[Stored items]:
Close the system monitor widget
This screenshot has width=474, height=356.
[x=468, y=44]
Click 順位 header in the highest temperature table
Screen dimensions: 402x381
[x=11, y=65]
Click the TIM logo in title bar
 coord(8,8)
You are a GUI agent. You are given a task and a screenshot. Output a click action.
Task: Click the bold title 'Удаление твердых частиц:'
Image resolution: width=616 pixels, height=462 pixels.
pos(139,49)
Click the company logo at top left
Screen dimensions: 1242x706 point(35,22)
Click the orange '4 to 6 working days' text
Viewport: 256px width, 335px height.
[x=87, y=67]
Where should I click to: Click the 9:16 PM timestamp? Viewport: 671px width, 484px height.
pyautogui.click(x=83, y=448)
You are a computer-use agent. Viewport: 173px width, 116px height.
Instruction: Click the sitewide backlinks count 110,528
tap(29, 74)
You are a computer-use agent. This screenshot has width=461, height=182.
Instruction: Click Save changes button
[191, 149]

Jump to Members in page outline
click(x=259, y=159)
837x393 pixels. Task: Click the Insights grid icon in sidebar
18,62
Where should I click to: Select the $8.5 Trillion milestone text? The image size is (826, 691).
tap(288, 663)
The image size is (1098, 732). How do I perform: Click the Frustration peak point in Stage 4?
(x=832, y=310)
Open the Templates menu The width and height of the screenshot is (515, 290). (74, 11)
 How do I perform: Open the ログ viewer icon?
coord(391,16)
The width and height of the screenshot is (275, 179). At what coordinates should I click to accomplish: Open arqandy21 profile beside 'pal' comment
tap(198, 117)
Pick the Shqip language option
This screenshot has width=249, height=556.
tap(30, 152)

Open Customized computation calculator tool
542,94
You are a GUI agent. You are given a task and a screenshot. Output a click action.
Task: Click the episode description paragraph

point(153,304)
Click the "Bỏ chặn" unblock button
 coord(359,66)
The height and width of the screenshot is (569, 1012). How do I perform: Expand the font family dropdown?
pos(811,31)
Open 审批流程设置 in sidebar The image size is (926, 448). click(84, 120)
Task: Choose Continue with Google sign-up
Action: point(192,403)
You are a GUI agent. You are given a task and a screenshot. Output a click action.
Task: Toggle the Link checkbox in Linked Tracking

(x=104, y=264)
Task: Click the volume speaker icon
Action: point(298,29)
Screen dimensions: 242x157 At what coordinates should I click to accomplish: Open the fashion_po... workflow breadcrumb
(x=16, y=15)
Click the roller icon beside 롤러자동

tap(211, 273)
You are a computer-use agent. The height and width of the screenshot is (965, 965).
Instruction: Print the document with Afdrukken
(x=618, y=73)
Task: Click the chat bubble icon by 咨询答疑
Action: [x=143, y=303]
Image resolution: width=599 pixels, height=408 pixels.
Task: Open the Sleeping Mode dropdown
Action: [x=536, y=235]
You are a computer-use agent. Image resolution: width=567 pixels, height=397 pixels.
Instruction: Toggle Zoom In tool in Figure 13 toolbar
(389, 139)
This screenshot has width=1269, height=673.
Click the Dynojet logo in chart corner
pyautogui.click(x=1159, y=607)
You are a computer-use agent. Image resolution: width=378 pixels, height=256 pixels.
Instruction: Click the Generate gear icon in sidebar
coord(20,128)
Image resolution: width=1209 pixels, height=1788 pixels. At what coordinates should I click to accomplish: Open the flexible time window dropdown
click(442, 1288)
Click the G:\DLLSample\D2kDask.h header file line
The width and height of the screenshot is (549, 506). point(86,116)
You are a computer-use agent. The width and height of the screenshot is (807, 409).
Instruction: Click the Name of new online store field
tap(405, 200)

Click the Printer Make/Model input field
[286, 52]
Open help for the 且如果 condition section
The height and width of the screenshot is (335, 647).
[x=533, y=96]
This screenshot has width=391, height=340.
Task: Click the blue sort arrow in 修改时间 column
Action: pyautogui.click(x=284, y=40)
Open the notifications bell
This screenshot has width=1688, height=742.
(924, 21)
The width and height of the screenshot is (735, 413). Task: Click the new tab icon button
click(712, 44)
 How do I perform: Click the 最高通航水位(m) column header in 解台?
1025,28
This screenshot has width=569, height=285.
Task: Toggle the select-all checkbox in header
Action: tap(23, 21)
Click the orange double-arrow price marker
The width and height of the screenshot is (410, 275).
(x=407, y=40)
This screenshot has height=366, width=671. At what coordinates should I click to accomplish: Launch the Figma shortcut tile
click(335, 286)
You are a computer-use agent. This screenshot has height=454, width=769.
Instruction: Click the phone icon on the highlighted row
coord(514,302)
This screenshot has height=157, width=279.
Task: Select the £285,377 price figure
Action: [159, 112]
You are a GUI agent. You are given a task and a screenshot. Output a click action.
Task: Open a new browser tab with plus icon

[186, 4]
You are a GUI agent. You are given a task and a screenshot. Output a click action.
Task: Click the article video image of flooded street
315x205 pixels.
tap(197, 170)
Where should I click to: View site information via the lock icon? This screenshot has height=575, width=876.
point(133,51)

[Exercise description]:
Substitute "interface agent" for every occurrence of "GUI agent" throughout the stored items above, and reproduce all the records with everything else left unchanged.

[Solution]:
Close the system monitor widget
This screenshot has width=474, height=356.
[x=468, y=44]
Click 順位 header in the highest temperature table
Screen dimensions: 402x381
[x=11, y=65]
Click the TIM logo in title bar
 coord(8,8)
You are a interface agent. You are given a task and a screenshot. Output a click action.
Task: Click the bold title 'Удаление твердых частиц:'
Image resolution: width=616 pixels, height=462 pixels.
pos(139,49)
Click the company logo at top left
Screen dimensions: 1242x706 point(35,22)
Click the orange '4 to 6 working days' text
Viewport: 256px width, 335px height.
[x=87, y=67]
Where should I click to: Click the 9:16 PM timestamp? Viewport: 671px width, 484px height.
pyautogui.click(x=83, y=448)
You are a computer-use agent. Viewport: 173px width, 116px height.
Instruction: Click the sitewide backlinks count 110,528
tap(29, 74)
You are a computer-use agent. This screenshot has width=461, height=182.
Instruction: Click Save changes button
[191, 149]

Jump to Members in page outline
click(x=259, y=159)
837x393 pixels. Task: Click the Insights grid icon in sidebar
18,62
Where should I click to: Select the $8.5 Trillion milestone text? The image size is (826, 691).
tap(288, 663)
The image size is (1098, 732). How do I perform: Click the Frustration peak point in Stage 4?
(x=832, y=310)
Open the Templates menu The width and height of the screenshot is (515, 290). (74, 11)
 How do I perform: Open the ログ viewer icon?
coord(391,16)
The width and height of the screenshot is (275, 179). At what coordinates should I click to accomplish: Open arqandy21 profile beside 'pal' comment
tap(198, 117)
Pick the Shqip language option
This screenshot has width=249, height=556.
tap(30, 152)

Open Customized computation calculator tool
542,94
You are a interface agent. You are given a task and a screenshot. Output a click action.
Task: Click the episode description paragraph

point(153,304)
Click the "Bỏ chặn" unblock button
 coord(359,66)
The height and width of the screenshot is (569, 1012). How do I perform: Expand the font family dropdown?
pos(811,31)
Open 审批流程设置 in sidebar The image size is (926, 448). click(84, 120)
Task: Choose Continue with Google sign-up
Action: point(192,403)
You are a interface agent. You are given a task and a screenshot. Output a click action.
Task: Toggle the Link checkbox in Linked Tracking

(x=104, y=264)
Task: Click the volume speaker icon
Action: point(298,29)
Screen dimensions: 242x157 At what coordinates should I click to accomplish: Open the fashion_po... workflow breadcrumb
(x=16, y=15)
Click the roller icon beside 롤러자동

tap(211, 273)
You are a computer-use agent. The height and width of the screenshot is (965, 965).
Instruction: Print the document with Afdrukken
(x=618, y=73)
Task: Click the chat bubble icon by 咨询答疑
Action: [x=143, y=303]
Image resolution: width=599 pixels, height=408 pixels.
Task: Open the Sleeping Mode dropdown
Action: [x=536, y=235]
You are a computer-use agent. Image resolution: width=567 pixels, height=397 pixels.
Instruction: Toggle Zoom In tool in Figure 13 toolbar
(389, 139)
This screenshot has width=1269, height=673.
Click the Dynojet logo in chart corner
pyautogui.click(x=1159, y=607)
You are a computer-use agent. Image resolution: width=378 pixels, height=256 pixels.
Instruction: Click the Generate gear icon in sidebar
coord(20,128)
Image resolution: width=1209 pixels, height=1788 pixels. At what coordinates should I click to accomplish: Open the flexible time window dropdown
click(442, 1288)
Click the G:\DLLSample\D2kDask.h header file line
The width and height of the screenshot is (549, 506). point(86,116)
You are a computer-use agent. The width and height of the screenshot is (807, 409).
Instruction: Click the Name of new online store field
tap(405, 200)

Click the Printer Make/Model input field
[286, 52]
Open help for the 且如果 condition section
The height and width of the screenshot is (335, 647).
[x=533, y=96]
This screenshot has width=391, height=340.
Task: Click the blue sort arrow in 修改时间 column
Action: pyautogui.click(x=284, y=40)
Open the notifications bell
This screenshot has width=1688, height=742.
(924, 21)
The width and height of the screenshot is (735, 413). Task: Click the new tab icon button
click(712, 44)
 How do I perform: Click the 最高通航水位(m) column header in 解台?
1025,28
This screenshot has width=569, height=285.
Task: Toggle the select-all checkbox in header
Action: tap(23, 21)
Click the orange double-arrow price marker
The width and height of the screenshot is (410, 275).
(x=407, y=40)
This screenshot has height=366, width=671. At what coordinates should I click to accomplish: Launch the Figma shortcut tile
click(335, 286)
You are a computer-use agent. This screenshot has height=454, width=769.
Instruction: Click the phone icon on the highlighted row
coord(514,302)
This screenshot has height=157, width=279.
Task: Select the £285,377 price figure
Action: [159, 112]
You are a interface agent. You are given a task and a screenshot. Output a click action.
Task: Open a new browser tab with plus icon

[186, 4]
You are a interface agent. You are given a task and a screenshot. Output a click action.
Task: Click the article video image of flooded street
315x205 pixels.
tap(197, 170)
Where should I click to: View site information via the lock icon? This screenshot has height=575, width=876.
point(133,51)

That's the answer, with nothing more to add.